The jitters have yet to hit tour companies and airlines, which said they had not noticed an increase in cancellations nor heard major concerns from tourists.
That was reassuring, for the time being, for Spain, which relies on tourism for more than a tenth of its economic output.
But some foreigners living in Spain got infected by the fear.
"I decided to leave because of the infected patient," said Sarah Anderhofstadt, a German student of 23, studying at a Madrid university under the Erasmus foreign exchange programme.
Anderhofstadt said she was particularly sensitive to news of the nurse's infection on Monday because her own father died of an infectious disease.
She has only been in Madrid since September but on Friday she was due to fly back to her home town near Munich, hoping to return in a few weeks.

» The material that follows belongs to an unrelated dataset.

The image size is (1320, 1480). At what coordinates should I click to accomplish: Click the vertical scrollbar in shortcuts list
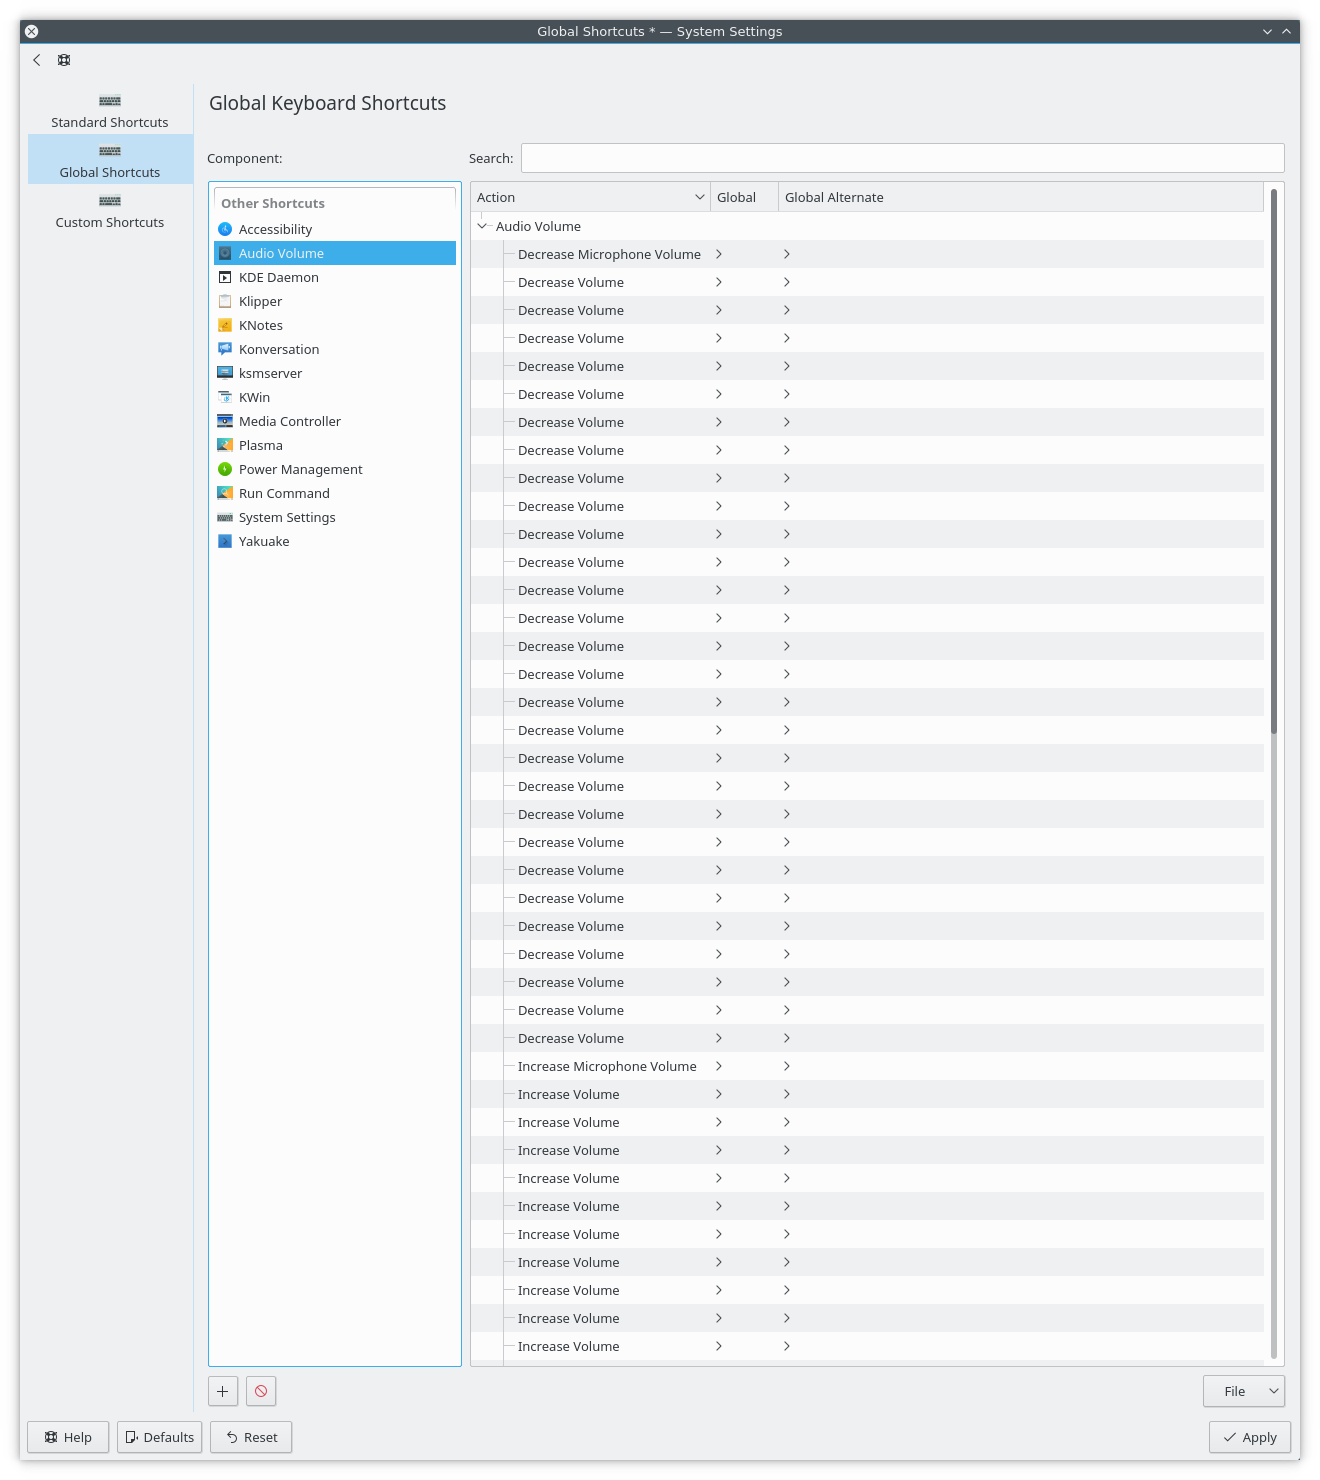coord(1273,460)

"On Monday night I couldn't sleep. It affected me really personally. My mother is going crazy. She leaves 50 messages a day on my voicemail," she said.
Two of her friends, a Polish and an Italian student, have also bought tickets to fly home.
"If there are no new cases in two or three weeks, I will come back, because I love Erasmus and I was really keen to come here," Anderhofstadt said.
"But now I feel a bit paranoid. It's best that I go home and come back when the situation has calmed down a bit, and above all when I have calmed down myself."